After a break she took for several years, she returned to her professional activity in the early 2000s, now on television. She joined the staff of collaborators for Telecinco, a channel in which she has worked successively in television programs such as Crónicas marcianas (2004), TNT (2004–2007), A tu lado (2004–2007), La Noria (2007–2012), Tal cual lo contamos (2008) and Sálvame diario and Deluxe (from 2009 and until her death), Abre los ojos y mira (2013–2014), Survivor Spain (2016), Las Campos (2016-2017), Sálvame Okupa (2019), Hormigas blancas (2020), Cantora: la herencia envenenada (2020), Socialité (2020) and La última cena (2020).

In 2016, she began writing a weekly blog in Lecturas magazine. That same year, she joined the cast of Survivor Spain as a contestant, in which she finished as third runner-up. She was also co-host of the campanadas de fin de año in 2017 on Telecinco.
In 2019, she participated in the reality show Gran Hermano VIP, where she finished third runner-up. In summer 2020, she also participated in La última cena.

== Legal issues ==
During her television career, Ximénez made statements about the private life of the singer Isabel Pantoja which ended in court on several occasions.

In 2012, Ximénez and two other Sálvame collaborators were convicted of violating the right to honor of Carmen Lomana, who denounced them for some statements they made on the program.

== Personal life and death ==
Ximénez married tennis player Manuel Santana in February 1983, with whom she had a daughter, Alba in 1984. Their marriage ended three years later. At the end of the decade, she had an intimate relationship with actor José Sacristán.

On 16 June 2020, on the program Sálvame she announced that she had been diagnosed with lung cancer the previous week, which was the reason for her absence from television during those days. At the end of March 2021, she was admitted to the Hospital de La Luz in Madrid due to complications of her illness, and was admitted for the second time on 9 June at the same hospital.

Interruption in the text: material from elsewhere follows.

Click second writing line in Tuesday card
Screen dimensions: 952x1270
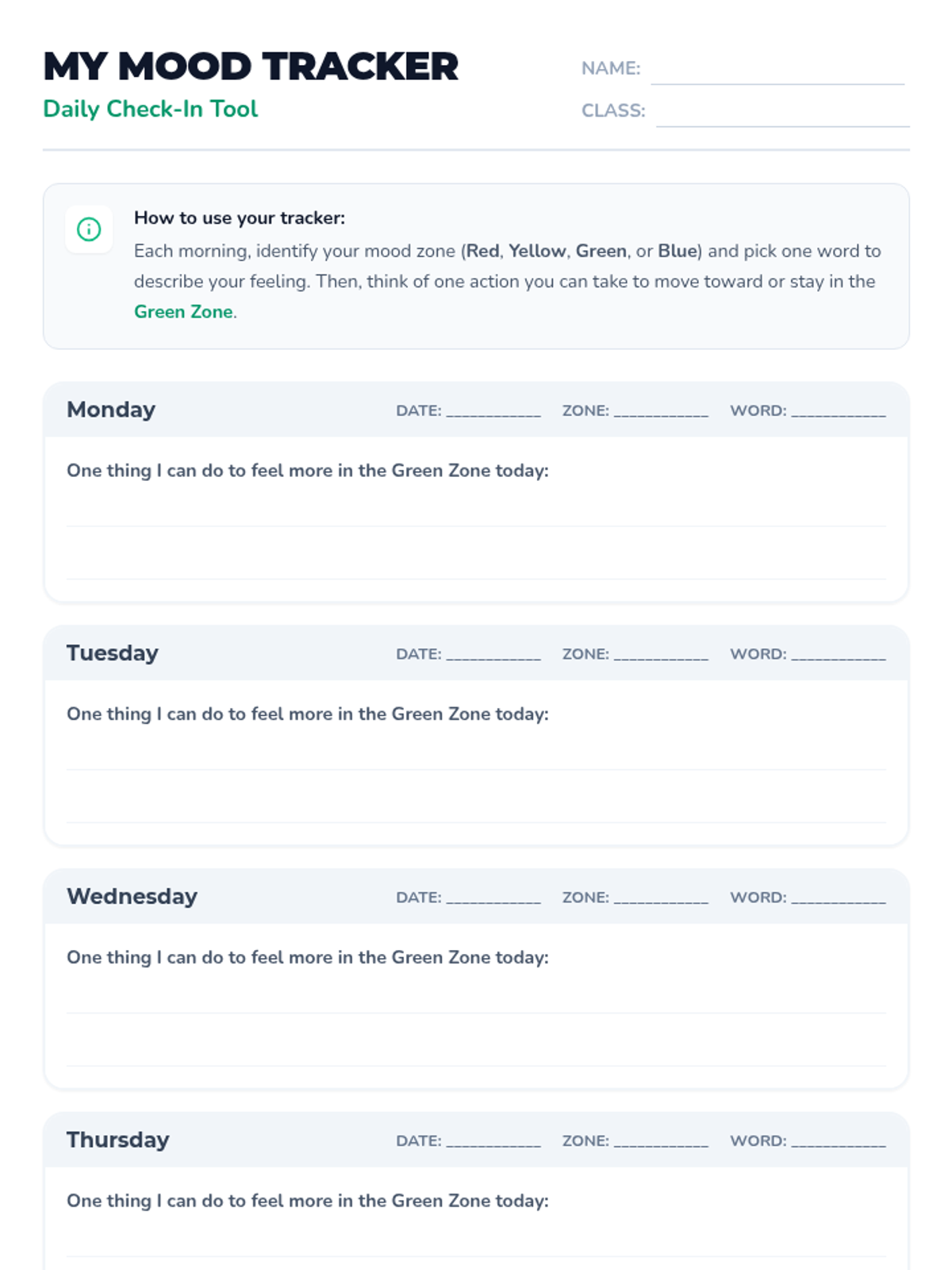tap(476, 812)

Several days later, Ximénez returned to her home in Madrid, where she was sedated while in the company of her relatives. She died on 23 June 2021 at the age of 69. She was cremated the following day in Cementerio de la Almudena, with plans to have her ashes moved to Amsterdam, where her daughter and grandchildren reside.

== TV ==
=== As a collaborator ===
- Crónicas marcianas (2004), Telecinco.
- TNT (2004–2007), Telecinco.
- A tu lado (2004–2007), Telecinco.
- La Noria (2007–2012), Telecinco.
- Tal cual lo contamos (2008), Telecinco.
- Sálvame diario (2009-2021), Telecinco.
- Deluxe (2009-2021), Telecinco.
- Abre los ojos... y mira (2013–2014), Telecinco.
- Pasaporte a la isla (2015), Telecinco.
- Survivor Spain (2015), Telecinco.
- Las Campos (2016-2017), Telecinco.
- Sálvame Okupa (2019), Telecinco.
- Hormigas blancas (2020), Telecinco.
- Cantora: la herencia envenenada (2020), Telecinco.
- Socialité (2020), Telecinco.
- La última cena (2020), Telecinco.

=== As a contestant ===
- Survivor Spain (2016), Telecinco (2nd runner-up).
- Gran Hermano VIP (2019), Telecinco (2nd runner-up).
- La última cena (2020), Telecinco (8th runner-up).

=== As presenter===
- Las campanadas de fin de año (2017–2018), Telecinco.